For many people with chronic pain, the cause is a nerve pathway problem rather than tissue damage. The treatment for a tissue damage problem is different than for a nerve pathway problem. This section deals only with nerve pathway problems. These include fibromyalgia; neck and back pain without a significant structural problem; migraine and tension headaches; and most chronic abdominal and pelvic pain syndromes like irritable bowel syndrome and interstitial cystitis.

There are four parts of treatment for a nerve pathway problem:

1)  Education
It is difficult to overcome a nerve pathway problem unless you understand it fully. Educate yourself about nerve pathways (see the reading list below).
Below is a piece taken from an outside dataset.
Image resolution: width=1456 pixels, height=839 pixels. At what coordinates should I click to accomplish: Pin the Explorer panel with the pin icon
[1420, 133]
It is critical for your healing to understand that a structural physical disease is not the main reason for your pain and that you can get better! If you believe that, then you are on the road to recovery.

2)  Behavioral interventions
Meditation can help soothe the mind and calm fears. Since these nerve pathways start in the brain, it is also possible to relieve pain by reprogramming the brain. This can be done by talking to the pain and telling it to stop! If you are forceful and firm, you can retrain the nerve pathways. Since nerve pathways are learned, they can be “unlearned” by repeatedly challenging the symptoms and taking control over them. It is a “mind over brain” technique and is very effective.

In addition, if the pain has “triggers,” such as movements, activities, foods, or weather changes, challenge those triggers to unlearn them. Decide that the triggers will not control you anymore and create powerful affirmations (positive messages) to overcome them. Each day when you have pain or when you face pain triggers, tell yourself “I am healthy and strong. There is nothing seriously wrong with me. I can be pain free and I will not let this stop me. Pain, go away. I don’t need you and I don’t want you.” The more forceful words you use, the better. Then continue with your activities.

3)  Emotional interventions
Emotions are often the key to unlocking chronic pain. Most people with chronic pain have deep emotions that have been held in, such as anger, guilt, fear, or sadness and loss. Recognize these emotions and deal with them. Therapeutic writing is often good method for resolving feelings. An emotion-based psychotherapy known as Intensive Short-Term Dynamic Psychotherapy (ISTDP) is also a very effective process created by Dr. Habib Davanloo that is now being taught and practiced around the world. More information on this technique can be found in Unlearn Your Pain (see Resources below).

4)  Life changes
Many people need to make changes in their lives. If you are trapped in a relationship that is hurtful or destructive, something needs to be done to ease or resolve the situation. If you are on bad terms with people you love, this situation may need to be changed. If you are stuck in a work situation that is overwhelming or overly stressful, that may need to be changed. Take a close look at your life and see if there are some issues that should be addressed and seek help to find solutions for them. These issues are often key towards solving a chronic pain problem caused by learned nerve pathways.

Resources

Back in Control by David Hanscom, M.D.
Unlearn Your Pain by Howard Schubiner, M.D.
They Can’t Find Anything Wrong! by David D. Clarke
Healing Back Pain, The Mindbody Prescription, and The Divided Mind by John E.Sarno, M.D.